Why long term stroke recovery is important for stroke survivors

Stroke recovery starts with rapid diagnosis and treatment, and is the process where an individual undergoes treatment and therapy to recover from a stroke. It encompasses a variety of different treatments that are administered by many different professionals including health care workers, social workers and psychologists. Stroke recovery may occur at the hospital, specialized rehabilitation facilities, long-term rehabilitation clinics, or at home with a visiting specialist.

According to the Stroke Survivors Association of Ottawa, 64% of stroke survivors have a motor defect after one month, while after a year this will have lessened to 50%. A year after having a stroke, between 20-30% of stroke survivors have difficulty speaking or understanding language, a condition called aphasia. People with aphasia are capable of forming rational thoughts in their head but cannot properly communicate these thoughts. Depending on the case, it is possible for aphasia to be treated through stroke recovery treatment.

Stroke recovery is essential and most effective during the first few months to a year after a stroke, yet rehabilitation does not occur nearly as often as it should.

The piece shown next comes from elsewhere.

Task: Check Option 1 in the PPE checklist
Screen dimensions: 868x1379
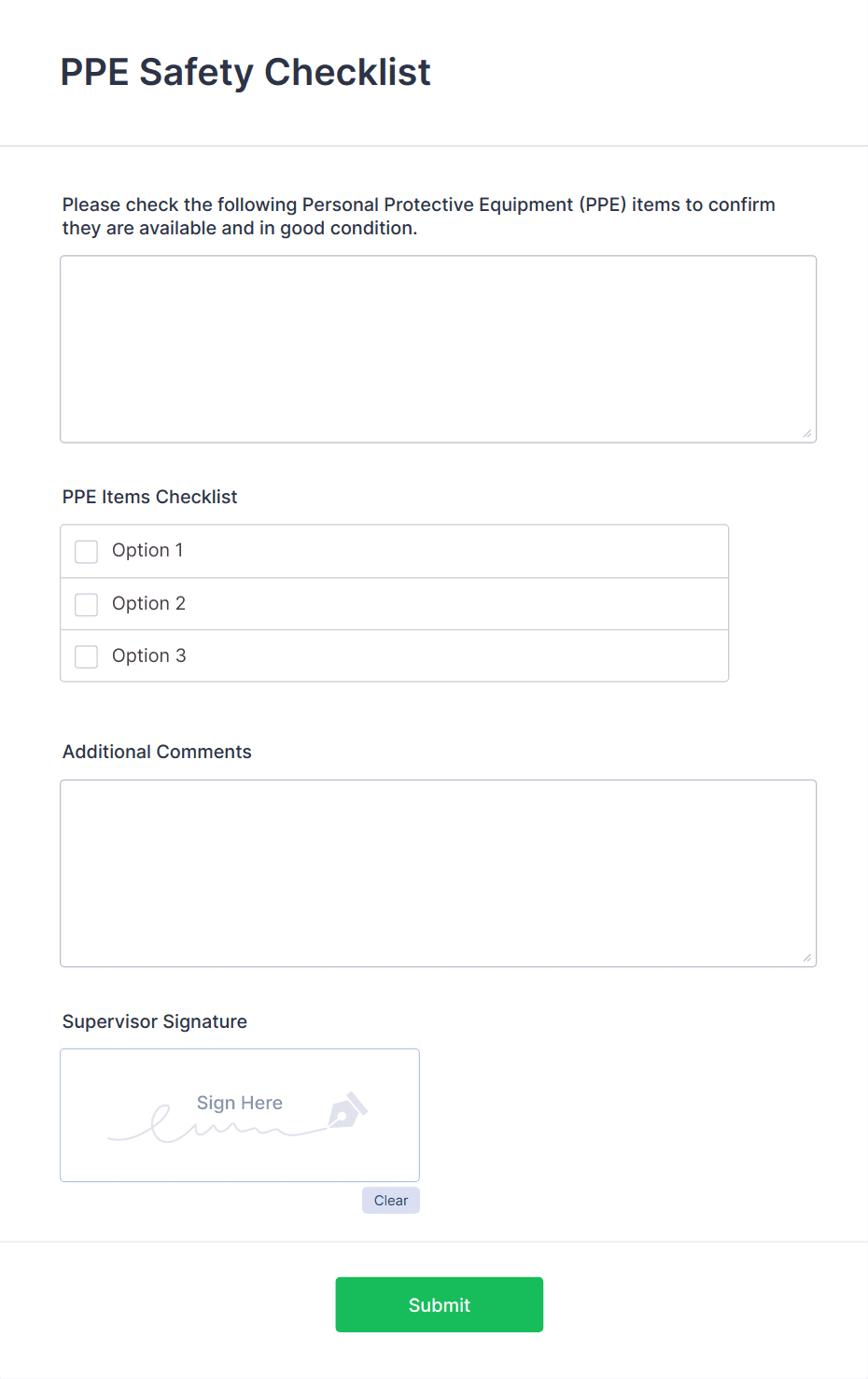Action: [x=86, y=551]
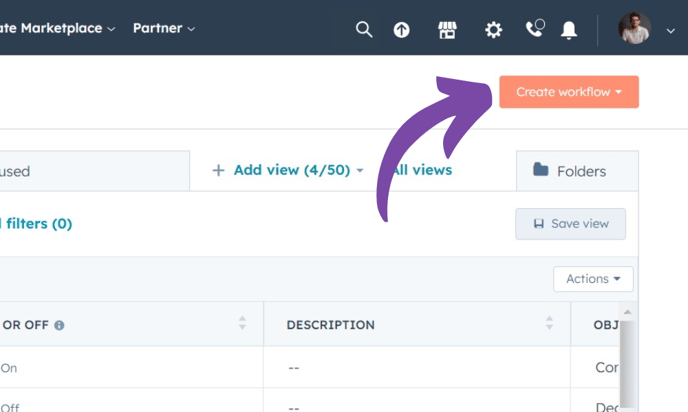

A study in the Canadian Medical Association Journal shows that less than 30 percent of stroke surviving Canadians undergo stroke recovery.

A drug called Tissue Plasminogen Activator, or tPA, is commonly given within the first three hours of having a stroke. It is important to seek medical attention immediately – dial 911 at the first signs of a stroke so this medication may be given as soon as possible. It has been proven that tPA is effective in reducing the amount of damage to the heart muscle, as well as in preventing further disability. If used within the first three hours of having a stroke, it can get rid of the blood clots that are responsible for most strokes, and is therefore an important first step in stroke recovery.

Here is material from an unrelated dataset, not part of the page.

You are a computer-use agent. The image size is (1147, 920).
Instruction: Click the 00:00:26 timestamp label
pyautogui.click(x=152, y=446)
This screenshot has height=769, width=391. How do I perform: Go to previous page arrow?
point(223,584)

Research has shown that tPA has a 6.4% chance of inducing a hemorrhage, though people who take it have between 30 to 50 percent greater chance of complete or near-complete recovery. Treatment should not stop after the administration of this drug. Long term stroke recovery therapy must also accompany immediate treatment.

Every person's stroke recovery program is different. Physiotherapists can help stroke survivors recover their coordination, improve mobility and learn how to best move their body with any new limitations imposed by the stroke. Stroke recovery may also include psychologists, who can help stroke survivors through memory problems, and speech therapists can help those who have trouble communicating through reading, writing and speaking.

Strokes may be life-altering events, but there are many possibilities for stroke survivors. For those who suffered brain damage a full recovery is never possible, but stroke recovery can help them get the most out of life with any new hardships imposed on them.